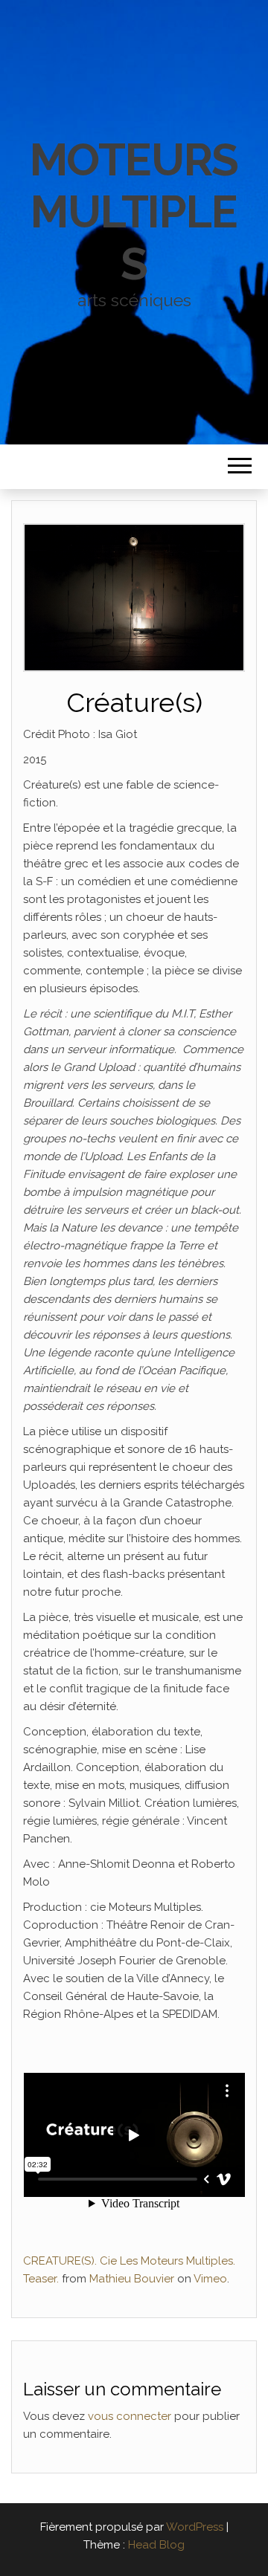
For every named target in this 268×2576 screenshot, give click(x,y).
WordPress (194, 2527)
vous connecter (129, 2416)
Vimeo (210, 2278)
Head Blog (156, 2544)
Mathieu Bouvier (131, 2278)
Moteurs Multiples (134, 212)
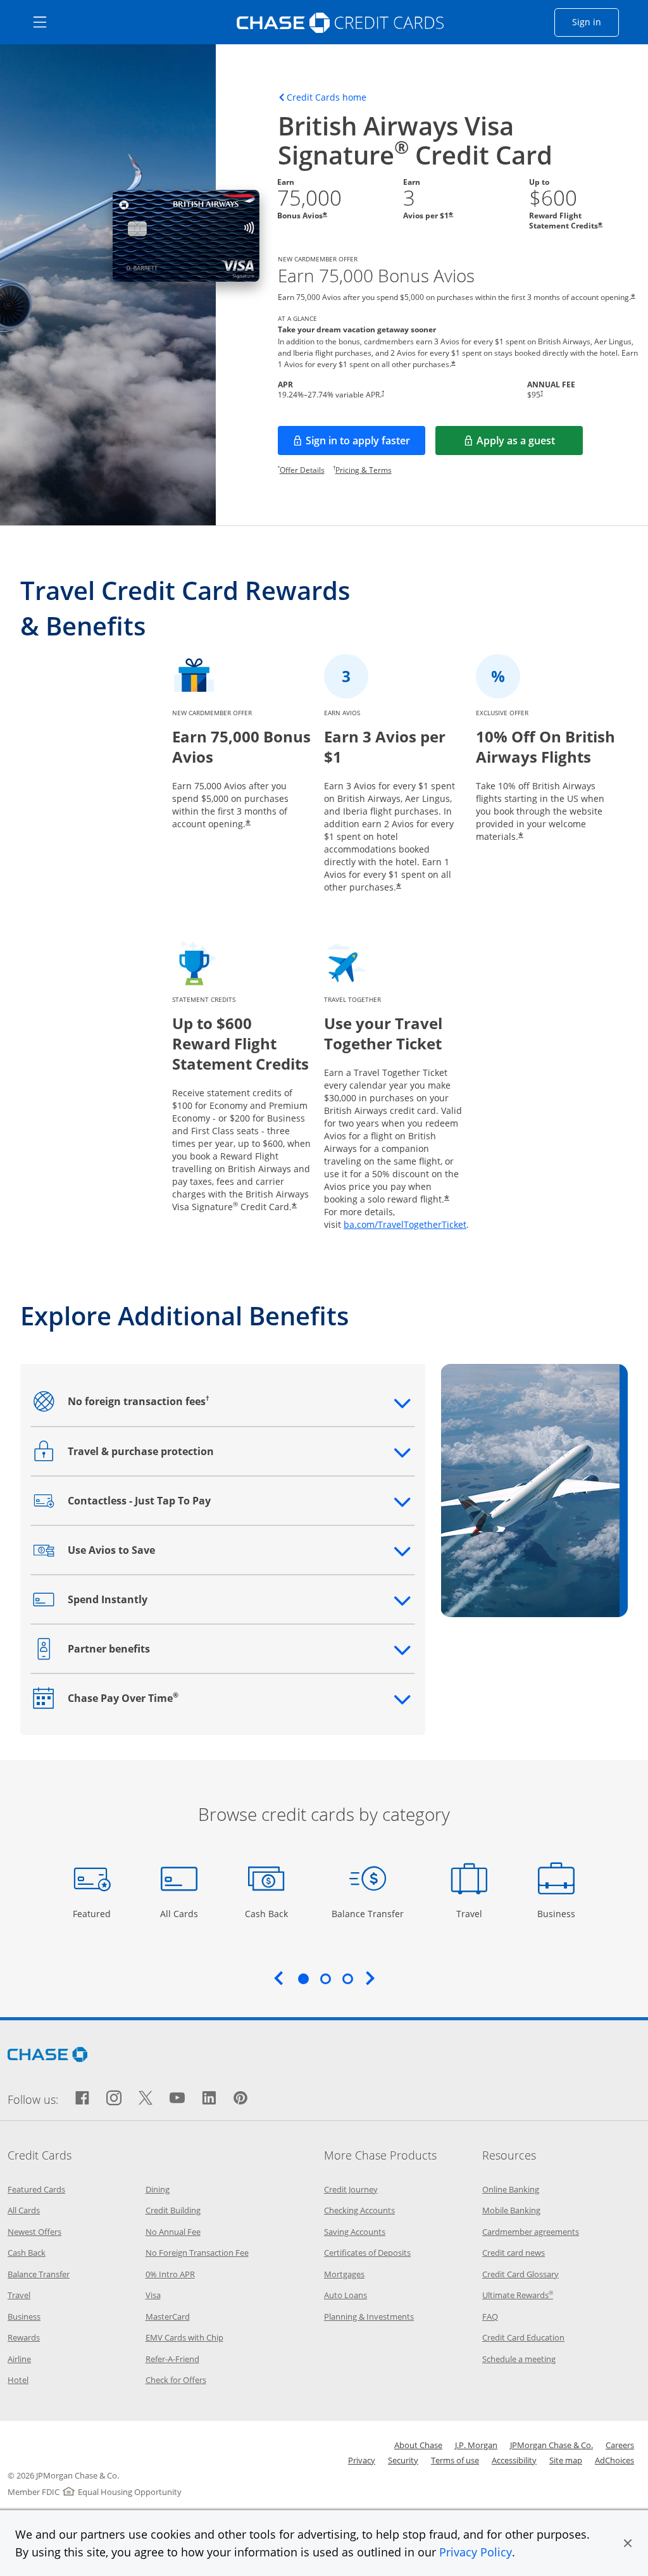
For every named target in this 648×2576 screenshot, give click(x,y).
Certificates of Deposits (367, 2252)
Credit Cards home (326, 97)
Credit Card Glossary (520, 2274)
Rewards (24, 2337)
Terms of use (455, 2460)
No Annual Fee (173, 2231)
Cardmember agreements (530, 2231)
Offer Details (302, 470)
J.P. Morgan (476, 2445)
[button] (628, 2543)
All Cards (180, 1913)
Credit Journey (351, 2189)
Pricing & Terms (363, 470)
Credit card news (513, 2252)
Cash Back (267, 1913)
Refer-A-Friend (172, 2359)
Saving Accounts (354, 2231)
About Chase (418, 2445)
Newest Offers (34, 2231)
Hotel (18, 2379)
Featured (93, 1913)
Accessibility (514, 2460)
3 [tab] (347, 1978)
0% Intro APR (170, 2274)
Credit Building (173, 2210)
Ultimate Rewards (517, 2295)
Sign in (595, 21)
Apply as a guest (530, 444)
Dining (158, 2189)
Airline (19, 2359)
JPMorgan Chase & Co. (551, 2445)
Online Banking (510, 2189)
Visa (153, 2295)
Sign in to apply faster (365, 444)
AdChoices (614, 2460)
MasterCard (168, 2316)
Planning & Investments (369, 2316)
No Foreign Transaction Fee (197, 2252)
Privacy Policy (475, 2552)
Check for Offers (176, 2379)
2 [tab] (325, 1978)
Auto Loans (345, 2295)
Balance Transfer (368, 1913)
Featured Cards (36, 2189)
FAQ (490, 2316)
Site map (565, 2460)
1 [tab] (303, 1978)
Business (557, 1913)
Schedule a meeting (519, 2359)
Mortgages (344, 2274)
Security (403, 2460)
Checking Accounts (359, 2210)
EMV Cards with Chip (184, 2337)
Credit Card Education (523, 2337)
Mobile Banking (511, 2210)
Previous (278, 1978)
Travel (473, 1913)
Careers (620, 2445)
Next (370, 1978)
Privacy (361, 2460)
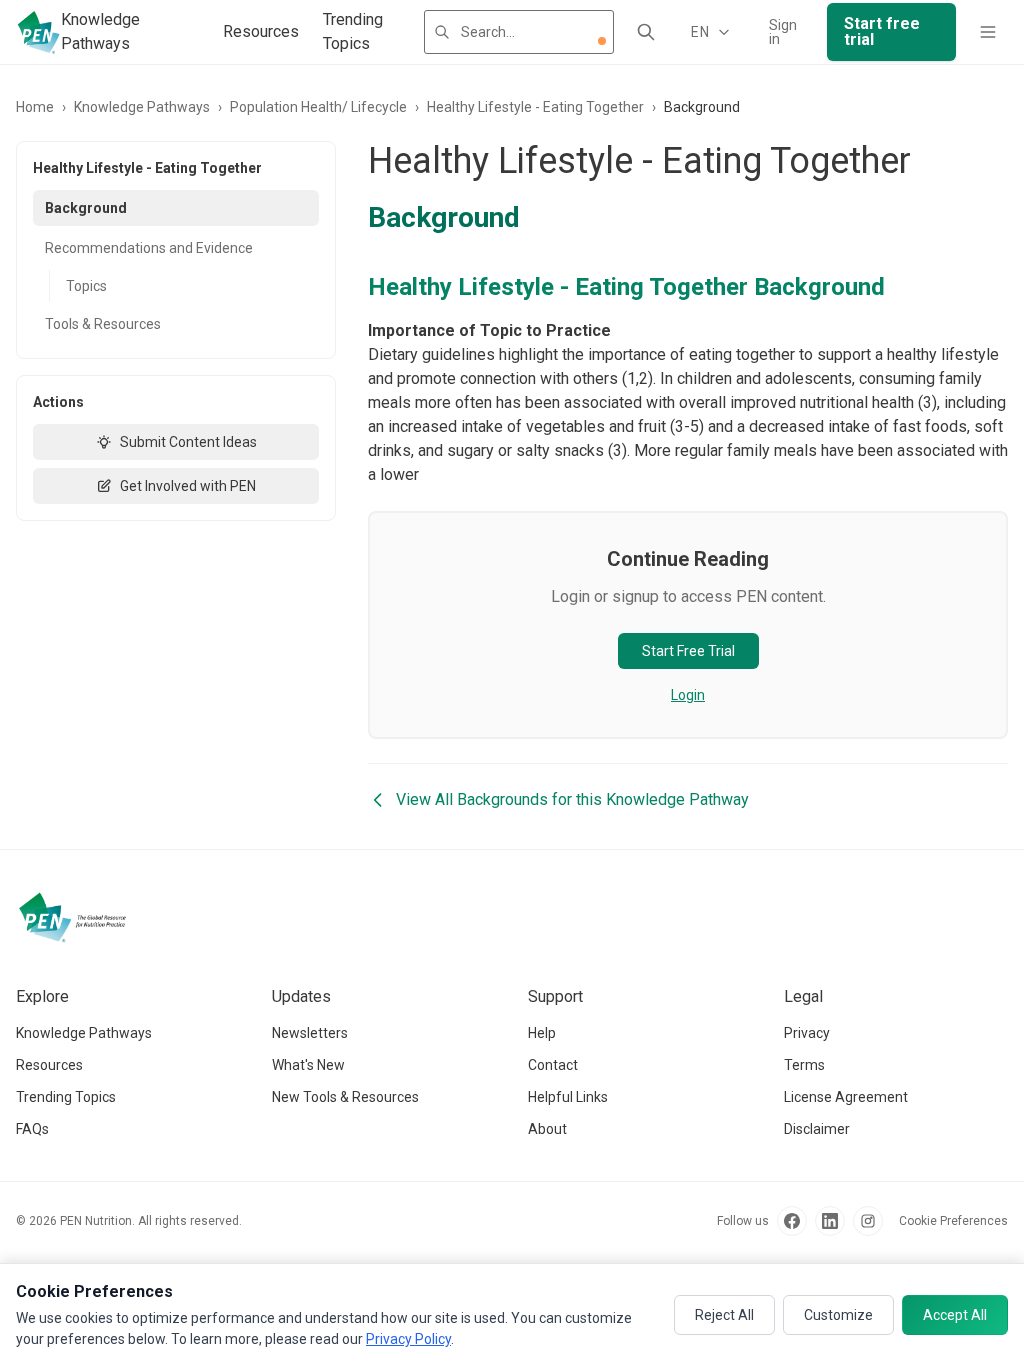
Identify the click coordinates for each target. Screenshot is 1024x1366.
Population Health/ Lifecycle (318, 107)
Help (542, 1033)
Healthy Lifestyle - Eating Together (535, 107)
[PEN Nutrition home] (38, 32)
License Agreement (846, 1097)
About (547, 1129)
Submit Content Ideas (188, 442)
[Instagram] (868, 1221)
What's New (308, 1065)
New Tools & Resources (345, 1097)
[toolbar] (602, 41)
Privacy (807, 1033)
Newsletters (310, 1033)
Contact (553, 1065)
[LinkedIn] (830, 1221)
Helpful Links (568, 1097)
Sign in (783, 32)
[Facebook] (792, 1221)
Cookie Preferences (953, 1221)
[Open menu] (988, 32)
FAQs (32, 1129)
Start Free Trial (688, 651)
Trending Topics (353, 31)
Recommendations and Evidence (149, 248)
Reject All (724, 1315)
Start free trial (882, 31)
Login (688, 695)
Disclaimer (817, 1129)
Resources (261, 31)
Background (86, 208)
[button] (602, 41)
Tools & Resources (103, 324)
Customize (838, 1315)
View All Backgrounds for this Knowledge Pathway (572, 799)
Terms (804, 1065)
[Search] (646, 32)
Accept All (955, 1315)
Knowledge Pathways (100, 31)
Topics (86, 286)
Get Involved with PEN (188, 486)
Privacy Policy (408, 1339)
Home (35, 107)
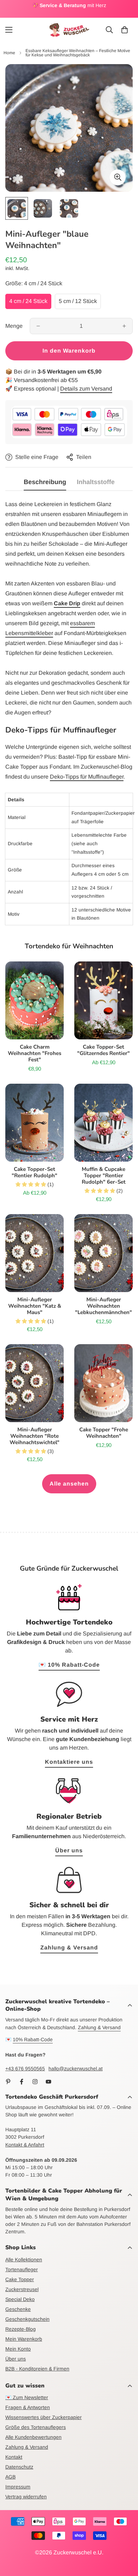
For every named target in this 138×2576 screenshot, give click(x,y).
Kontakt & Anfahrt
● ● ● ●
## Directions for this task
Please reproduce all the material exactly. Pictures stay out of the copy.

## Reply to the exercise
For every named target in this 268×2576 screenshot, give click(x,y).
WordPress (194, 2527)
vous connecter (129, 2416)
Vimeo (210, 2278)
Head Blog (156, 2544)
Mathieu Bouvier (131, 2278)
Moteurs Multiples (134, 212)
For every named target in this 648×2576 screenshot, give click(x,y).
Certificates of Deposits (367, 2252)
Credit Cards home (326, 97)
Credit Card Glossary (520, 2274)
Rewards (24, 2337)
Terms of use (455, 2460)
No Annual Fee (173, 2231)
Cardmember agreements (530, 2231)
Offer Details (302, 470)
J.P. Morgan (476, 2445)
[button] (628, 2543)
All Cards (180, 1913)
Credit Journey (351, 2189)
Pricing & Terms (363, 470)
Credit card news (513, 2252)
Cash Back (267, 1913)
Refer-A-Friend (172, 2359)
Saving Accounts (354, 2231)
About Chase (418, 2445)
Newest Offers (34, 2231)
Hotel (18, 2379)
Featured (93, 1913)
Accessibility (514, 2460)
3 [tab] (347, 1978)
0% Intro APR (170, 2274)
Credit Building (173, 2210)
Ultimate Rewards (517, 2295)
Sign in (595, 21)
Apply as a guest (530, 444)
Dining (158, 2189)
Airline (19, 2359)
JPMorgan Chase & Co. (551, 2445)
Online Banking (510, 2189)
Visa (153, 2295)
Sign in to apply faster (365, 444)
AdChoices (614, 2460)
MasterCard (168, 2316)
Planning & Investments (369, 2316)
No Foreign Transaction Fee (197, 2252)
Privacy Policy (475, 2552)
Check for Offers (176, 2379)
2 [tab] (325, 1978)
Auto Loans (345, 2295)
Balance Transfer (368, 1913)
Featured Cards (36, 2189)
FAQ (490, 2316)
Site map (565, 2460)
1 [tab] (303, 1978)
Business (557, 1913)
Schedule a meeting (519, 2359)
Mortgages (344, 2274)
Security (403, 2460)
Checking Accounts (359, 2210)
EMV Cards with Chip (184, 2337)
Credit Card Education (523, 2337)
Mobile Banking (511, 2210)
Previous (278, 1978)
Travel (473, 1913)
Careers (620, 2445)
Next (370, 1978)
Privacy (361, 2460)
Identify the click coordinates for each target. Screenshot is 1024x1366.
Population Health/ Lifecycle (318, 107)
Help (542, 1033)
Healthy Lifestyle - Eating Together (535, 107)
[PEN Nutrition home] (38, 32)
License Agreement (846, 1097)
About (547, 1129)
Submit Content Ideas (188, 442)
[Instagram] (868, 1221)
What's New (308, 1065)
New Tools & Resources (345, 1097)
[toolbar] (602, 41)
Privacy (807, 1033)
Newsletters (310, 1033)
Contact (553, 1065)
[LinkedIn] (830, 1221)
Helpful Links (568, 1097)
Sign in (783, 32)
[Facebook] (792, 1221)
Cookie Preferences (953, 1221)
[Open menu] (988, 32)
FAQs (32, 1129)
Start Free Trial (688, 651)
Trending Topics (353, 31)
Recommendations and Evidence (149, 248)
Reject All (724, 1315)
Start free trial (882, 31)
Login (688, 695)
Disclaimer (817, 1129)
Resources (261, 31)
Background (86, 208)
[button] (602, 41)
Tools & Resources (103, 324)
Customize (838, 1315)
View All Backgrounds for this Knowledge Pathway (572, 799)
Terms (804, 1065)
[Search] (646, 32)
Accept All (955, 1315)
Knowledge Pathways (100, 31)
Topics (86, 286)
Get Involved with PEN (188, 486)
Privacy Policy (408, 1339)
Home (35, 107)
For every named target in this 138×2576 screenshot, give click(x,y).
Kontakt & Anfahrt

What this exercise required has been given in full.